EXERCISE -
Repeat exactly the line that contains "Toggle the layout" and every line after it, down to the last line of the entries below. Do not include pictures.

[Screenshot grounding data]
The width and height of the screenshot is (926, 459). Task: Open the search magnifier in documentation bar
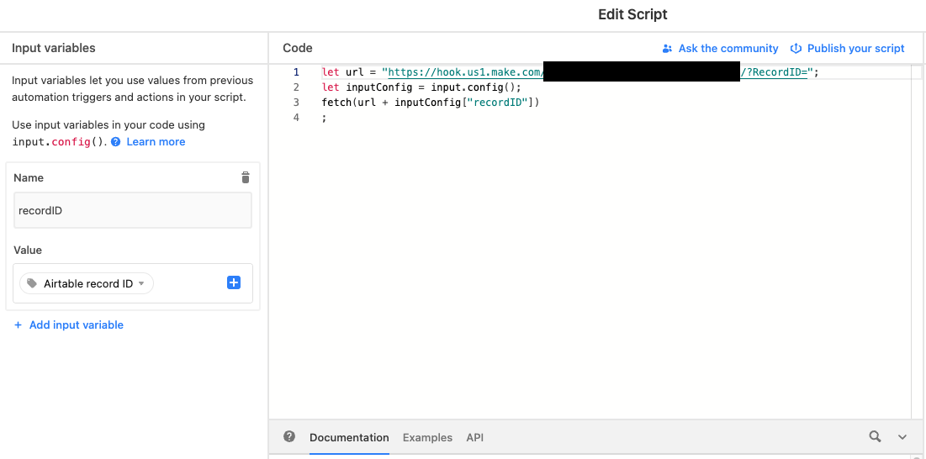coord(876,436)
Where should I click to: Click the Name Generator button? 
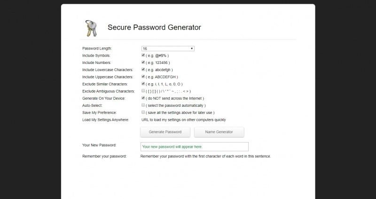pyautogui.click(x=219, y=132)
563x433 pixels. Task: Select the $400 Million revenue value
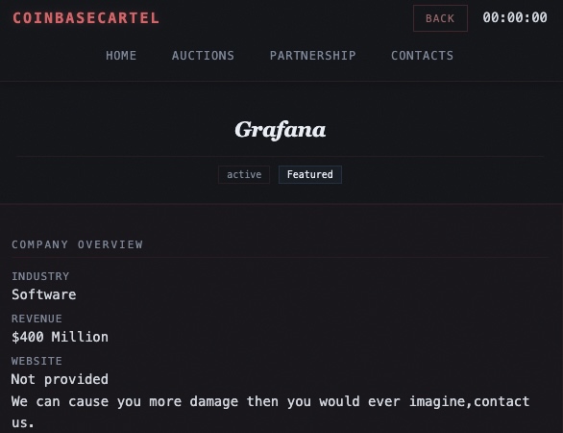pos(60,337)
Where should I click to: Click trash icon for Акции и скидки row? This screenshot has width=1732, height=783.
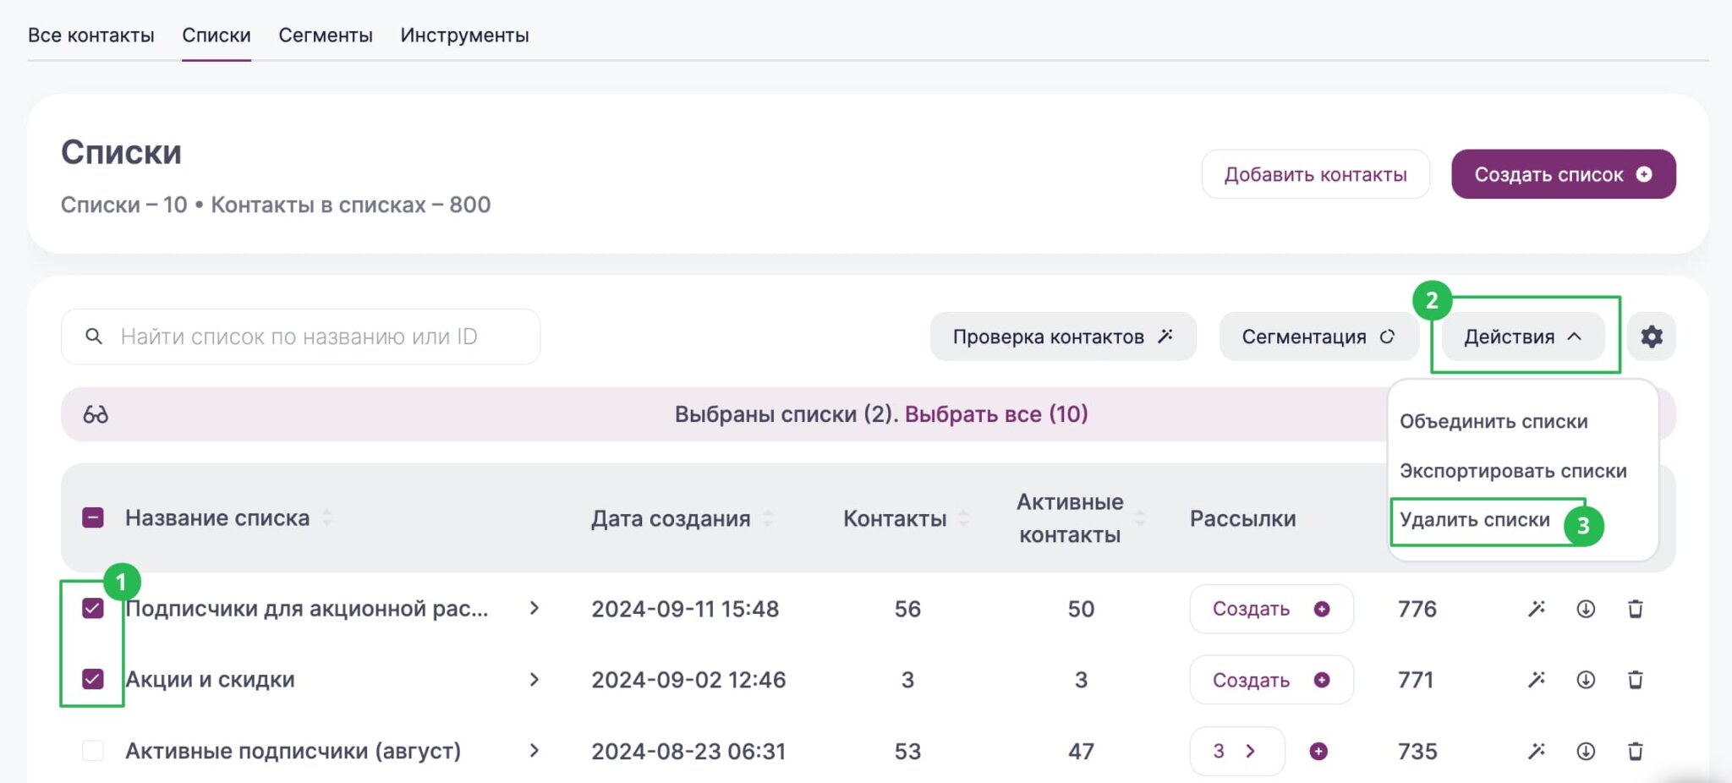1635,680
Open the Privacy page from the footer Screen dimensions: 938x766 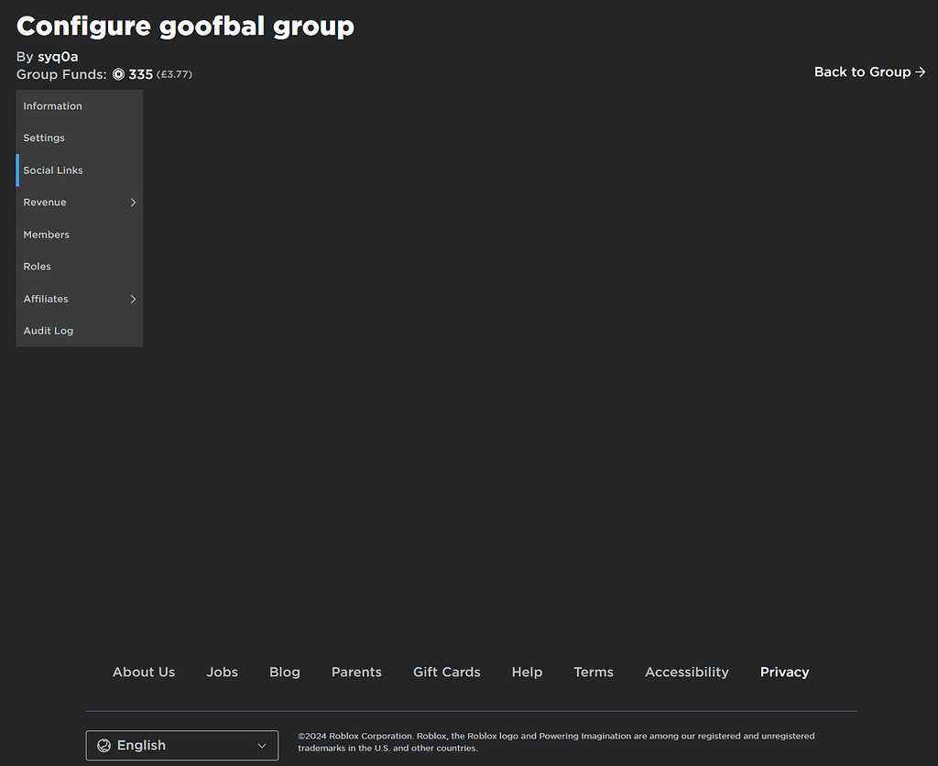(784, 672)
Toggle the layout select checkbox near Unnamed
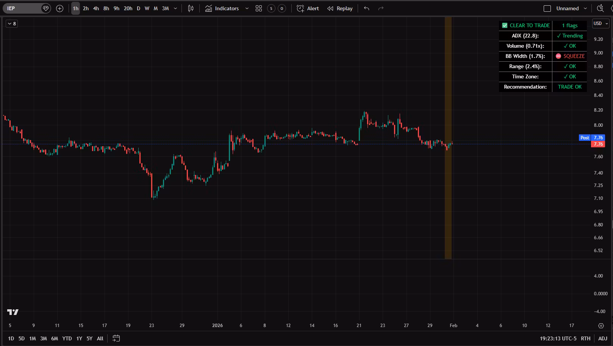The width and height of the screenshot is (613, 346). 547,8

RESPONSE -
Toggle the layout select checkbox near Unnamed
The width and height of the screenshot is (613, 346). 547,8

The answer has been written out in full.